◆ **Work instruction**
Word for word, copy the line containing "[button] (105, 72)" and each line after it in the records below, ending with the last line.

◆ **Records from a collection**
::::::::

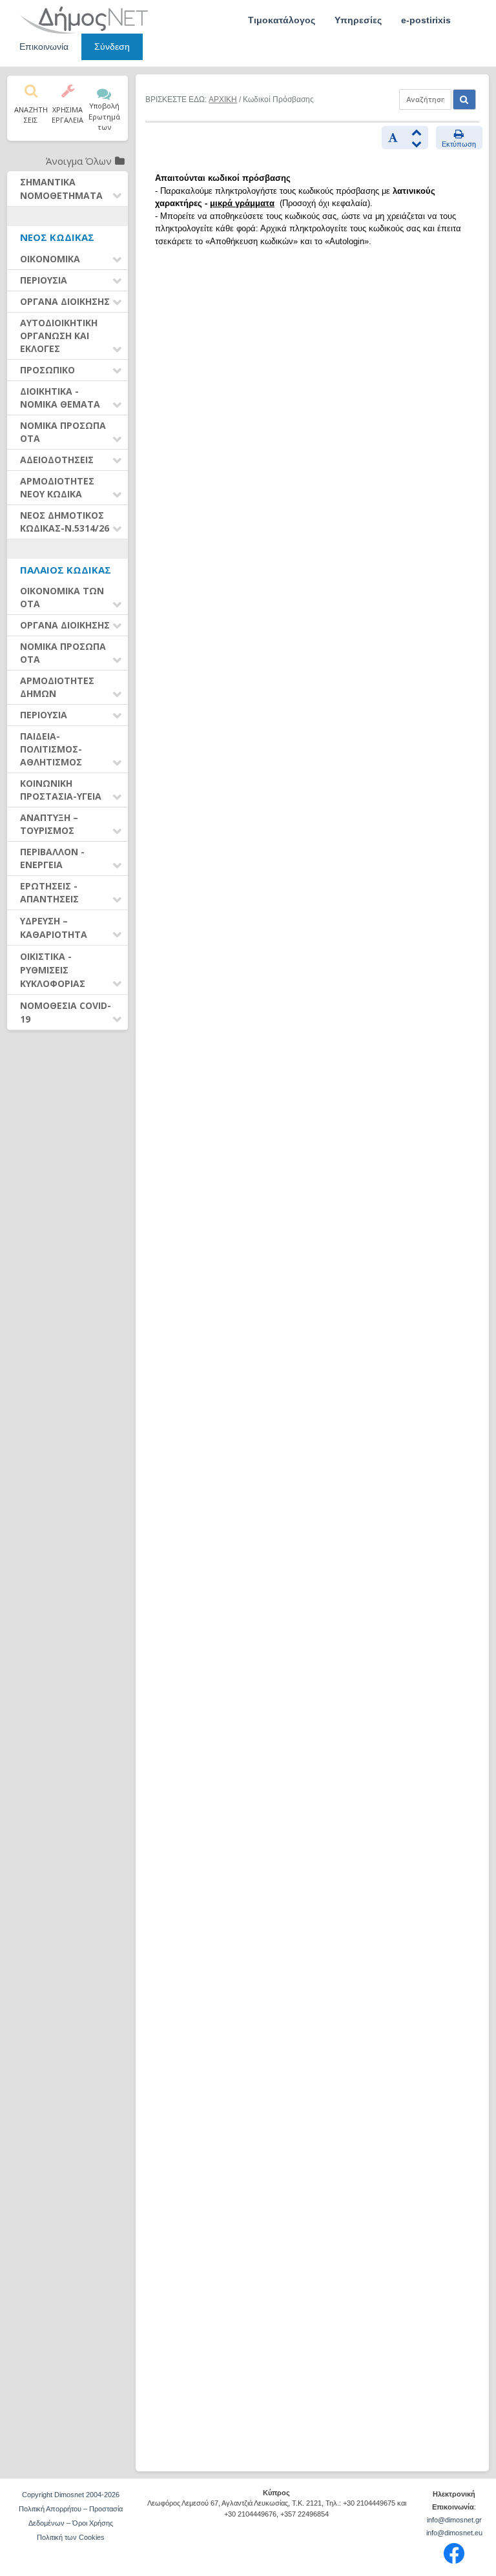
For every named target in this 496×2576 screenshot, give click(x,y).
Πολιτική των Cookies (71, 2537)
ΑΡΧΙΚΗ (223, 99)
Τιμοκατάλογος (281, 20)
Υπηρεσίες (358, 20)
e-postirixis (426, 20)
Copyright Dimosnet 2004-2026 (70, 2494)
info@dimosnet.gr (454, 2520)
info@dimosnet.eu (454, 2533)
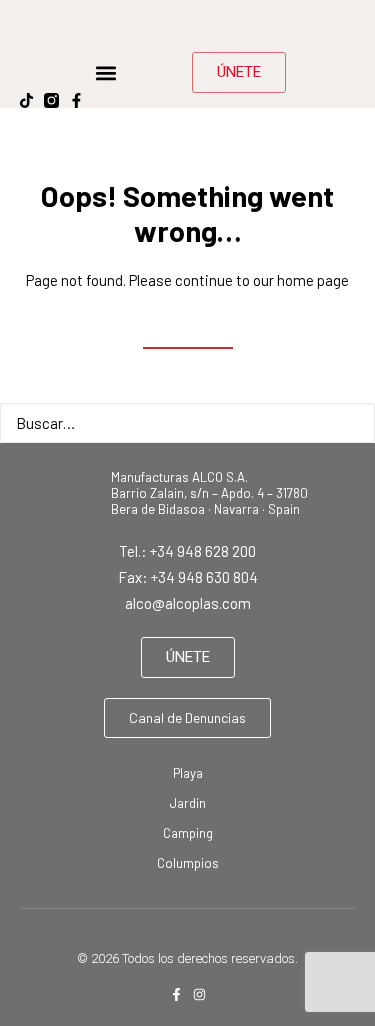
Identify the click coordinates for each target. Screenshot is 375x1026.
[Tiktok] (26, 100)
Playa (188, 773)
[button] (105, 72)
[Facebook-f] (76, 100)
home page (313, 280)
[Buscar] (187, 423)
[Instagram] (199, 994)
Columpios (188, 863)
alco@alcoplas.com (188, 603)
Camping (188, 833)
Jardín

::::::::

◆ **Completed task**
[button] (105, 72)
[Facebook-f] (76, 100)
home page (313, 280)
[Buscar] (187, 423)
[Instagram] (199, 994)
Columpios (188, 863)
alco@alcoplas.com (188, 603)
Camping (188, 833)
Jardín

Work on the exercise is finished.